Anarca Filmes, Barriga Cheia de Imagens, 2019

LF: There is a maxim coined by non-musician Brian Eno: “Honor thy error as a hidden intention”. You, in turn, say: “There is no plan that goes wrong”. Thus, there seems to be no concealment of intention and the error does not arise from chance but is intentionally pursued. Why is it so important for you to “turn an error into language”?

 

AF: We do not know if we actually pursue error, but it is certainly accepted in our creative process because there will always be a distance between what we plan and what we accomplish. We understand that between imagining and creating there is a road to be travelled where things are transformed. For this reason, many of our works are exhibited in contemporary art spaces and not only in film spaces, reflecting an appreciation, often present in the visual arts, not only of the final product but of the process as well. Modernity has many issues with identities and perfectionism, many idealizations of worlds have been expanded by colonialism and these processes work to homogenize forms and discourses. Brazil clearly lives the contradictions of difference, so for us, it doesn’t make sense to follow parameters that we don’t want to reach. Error is part of the life process and the problem always exists in the process. The point is, you can spend your whole life blaming the perpetrators of the problem, or you can go ahead and solve the problem, and move on. It is important to accept our mistakes because they are part of what we were and not necessarily what we are and will be. Perfection is a trap that limits the possibilities of life, restricts creation and creates frustration. How many times do we refrain from doing things in our lives for fear of making mistakes?
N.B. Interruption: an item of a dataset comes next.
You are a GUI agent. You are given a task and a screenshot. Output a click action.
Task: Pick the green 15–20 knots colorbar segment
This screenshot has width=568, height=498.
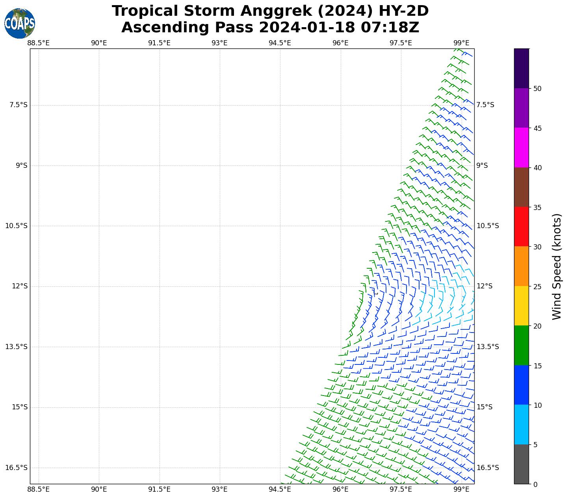pyautogui.click(x=521, y=346)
There is no creation without error, it is through error that we find the paths we will follow, the methods we will use to solve it, thus promoting our personal and professional transformation. It is error that moves us forward, not what goes right. We have no way of knowing what goes right in advance, only the risk. Ensuring that everything goes as planned is like striving for the world, which is not within us, to be exactly like our ideas, which are within us. Doesn’t this obsession with political, aesthetic, poetic purism seem totalitarian? In pursuit of untouchable, irremediable beauty. Additionally, within a creative process, we have the chance to reframe the effects of these so-called mistakes and transform them into part of the language, expanding the initial plan. Often there is no chance to reshoot a scene because the opportunity is gone, time runs out, money runs out, so we have to look at what we have as something under construction, a challenge that becomes a stimulus to continue creating. We believe in the magic of cinema and its mysteries.